▶ Problem 1
Retype the part of the forum thread that begins at the words "Here are my" and stops after "KGB30 (Aug 24, 2008)".
▶ Problem 2
Answer these questions from the forum thread:
(a) How many weeks of flowering does Muddy Paws expect to have left until harvest?
(b) About how long is each cola on the GWS?
(c) How many plants does Exarmy say would fit if theirs grow nearly as big?

Hope to see more pictures soon.


----------



## Muddy Paws (Aug 24, 2008)

I know it's kinda soon for an update..but something strange is happening to my buds :hubba:


----------



## godspeedsuckah (Aug 24, 2008)

AAAAHHHHHHPPPPPPPPFFFFFFFTTTTTTTDDDDDDRRRRLLLLLLLLLPPPFFFFTTTTT. Sorry Muddy, I didn't mean to drool all over your pics!!


----------



## Muddy Paws (Aug 24, 2008)

godspeedsuckah said:
			
		

> AAAAHHHHHHPPPPPPPPFFFFFFFTTTTTTTDDDDDDRRRRLLLLLLLLLPPPFFFFTTTTT. Sorry Muddy, I didn't mean to drool all over your pics!!



 DROOoooool away, my friend...lol

 I don't know for sure, but I drool on em all the time and they seem to enjoy it..lol  :smoke1:


----------



## godspeedsuckah (Aug 24, 2008)

LOL, I can clearly see perfection in the making. How many more weeks?


----------



## Muddy Paws (Aug 24, 2008)

I should only have about 2 weeks of flowering left til harvest, Godspeed 

 Here are my Bubblicious and GWS, the GWS is a monster, the colas are each about 12 inches long and had to be tied up cause they're getting too heavy. Things are tough all over


----------



## KGB30 (Aug 24, 2008)

They are monsters.lol


----------



## bombbudpuffa (Aug 24, 2008)

Those females look delicious. Is that Great White Shark? Nice one Muddy.


----------



## Exarmy (Aug 24, 2008)

ohhhh man do those look good. But im second guessing how many plants I have. If mine turn out near as big as yours Ill only be able to fit 4! Good work bro! How long did you veg them for?


----------



## Muddy Paws (Aug 24, 2008)

Exarmy said:
			
		

> ohhhh man do those look good. But im second guessing how many plants I have. If mine turn out near as big as yours Ill only be able to fit 4! Good work bro! How long did you veg them for?

▶ Information shown
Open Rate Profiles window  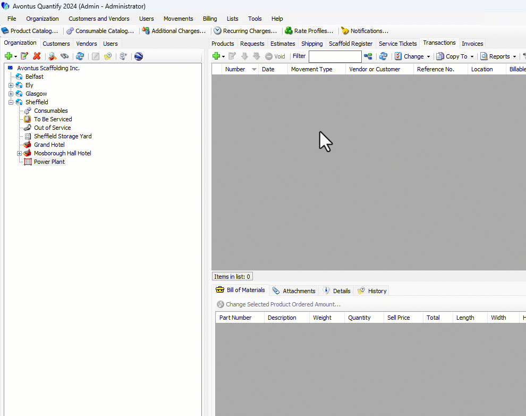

▶ Right answer 1
Here are my Bubblicious and GWS, the GWS is a monster, the colas are each about 12 inches long and had to be tied up cause they're getting too heavy. Things are tough all over


----------



## KGB30 (Aug 24, 2008)

▶ Right answer 2
(a) About 2 weeks
(b) About 12 inches
(c) 4